I solved the differential equation $\frac{\mathrm{d} y}{\mathrm{d} x}= \frac{y^2-1}{2y}$, in the following way:
$\frac{\mathrm{d} y}{\mathrm{d} x}= \frac{y^2-1}{2y} <=>$ $\int \frac{2y}{y^{2}-1}dy=\int1dx <=> ln\left| y^2-1\right |=x+C<=>$
$|y^2-1|=e^xe^C <=> \pm (y^2-1)=e^xe^C <=> y^2-1=Ke^x$, for a constant K, such that $K=\pm e^c$
$<=> y^2=Ke^x+1<=> y= \pm \sqrt{Ke^x+1}$
Now Wolfram Alpha(http://www.wolframalpha.com/input/?i=dy%2Fdx%3D%28y%5E2-1%29%2F%282y%29) and Matlab both tell me that the solution to the original equation is:
$\pm \sqrt{e^Ce^x+1}$, meaning that my constant K can only assume positive values. Is my solution wrong or are both of these software wrong?
Thanks in advance.
You could have negative values for K in your solutions.
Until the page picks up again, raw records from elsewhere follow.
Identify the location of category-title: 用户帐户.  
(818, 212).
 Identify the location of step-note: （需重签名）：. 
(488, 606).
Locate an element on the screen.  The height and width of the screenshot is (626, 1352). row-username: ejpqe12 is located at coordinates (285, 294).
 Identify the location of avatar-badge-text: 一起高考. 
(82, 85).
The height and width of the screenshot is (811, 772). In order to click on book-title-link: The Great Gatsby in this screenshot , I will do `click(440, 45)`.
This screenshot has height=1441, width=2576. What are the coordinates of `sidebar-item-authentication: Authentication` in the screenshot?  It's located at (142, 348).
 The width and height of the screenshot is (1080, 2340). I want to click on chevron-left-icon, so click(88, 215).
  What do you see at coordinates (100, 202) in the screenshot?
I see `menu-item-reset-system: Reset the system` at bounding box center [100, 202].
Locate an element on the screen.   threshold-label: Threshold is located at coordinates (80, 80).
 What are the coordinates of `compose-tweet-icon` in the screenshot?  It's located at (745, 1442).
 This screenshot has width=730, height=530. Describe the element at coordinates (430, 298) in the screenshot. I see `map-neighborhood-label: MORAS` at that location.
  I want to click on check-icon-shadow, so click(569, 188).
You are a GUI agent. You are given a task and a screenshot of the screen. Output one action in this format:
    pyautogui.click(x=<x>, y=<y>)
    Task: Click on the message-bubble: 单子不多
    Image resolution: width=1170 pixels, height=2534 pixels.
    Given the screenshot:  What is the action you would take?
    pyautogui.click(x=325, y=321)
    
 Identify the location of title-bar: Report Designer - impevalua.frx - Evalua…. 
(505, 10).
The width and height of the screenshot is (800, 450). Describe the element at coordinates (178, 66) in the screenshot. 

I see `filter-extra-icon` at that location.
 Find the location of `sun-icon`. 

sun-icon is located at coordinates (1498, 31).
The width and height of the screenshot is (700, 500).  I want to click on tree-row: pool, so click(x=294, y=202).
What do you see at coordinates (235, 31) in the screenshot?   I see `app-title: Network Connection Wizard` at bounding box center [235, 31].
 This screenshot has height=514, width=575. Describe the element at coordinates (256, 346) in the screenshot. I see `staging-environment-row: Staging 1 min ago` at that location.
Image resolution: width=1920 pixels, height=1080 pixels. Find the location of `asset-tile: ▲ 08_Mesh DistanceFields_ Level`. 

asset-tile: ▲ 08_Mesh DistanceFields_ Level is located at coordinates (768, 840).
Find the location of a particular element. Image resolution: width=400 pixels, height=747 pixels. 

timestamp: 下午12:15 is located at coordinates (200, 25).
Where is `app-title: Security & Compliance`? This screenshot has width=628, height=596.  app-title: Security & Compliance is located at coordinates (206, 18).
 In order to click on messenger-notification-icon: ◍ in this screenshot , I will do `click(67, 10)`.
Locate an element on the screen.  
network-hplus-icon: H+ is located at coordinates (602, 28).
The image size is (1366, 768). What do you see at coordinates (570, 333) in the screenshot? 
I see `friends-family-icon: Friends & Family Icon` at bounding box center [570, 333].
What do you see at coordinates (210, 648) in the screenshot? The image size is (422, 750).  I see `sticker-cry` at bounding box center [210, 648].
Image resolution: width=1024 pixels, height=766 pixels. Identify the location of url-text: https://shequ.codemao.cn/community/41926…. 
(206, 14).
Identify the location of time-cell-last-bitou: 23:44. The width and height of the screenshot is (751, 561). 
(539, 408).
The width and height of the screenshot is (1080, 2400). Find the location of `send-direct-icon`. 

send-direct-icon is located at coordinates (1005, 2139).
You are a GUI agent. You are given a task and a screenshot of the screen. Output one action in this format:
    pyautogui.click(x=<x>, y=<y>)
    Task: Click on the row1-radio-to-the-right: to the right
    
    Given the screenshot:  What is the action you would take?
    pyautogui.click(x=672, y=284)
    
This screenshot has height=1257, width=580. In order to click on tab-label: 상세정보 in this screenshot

There are two branches to this DE. If you had a suitable initial condition to the DE then wolfram (I don't have maple) find it, e.g.: http://www.wolframalpha.com/input/?i=dy%2Fdx%3D%28y%5E2-1%29%2F%282y%29%2C+y%280%29%3D-1%2F2
As mentioned in the comments a complex value of $C$ could give rise to a negative value for $K$.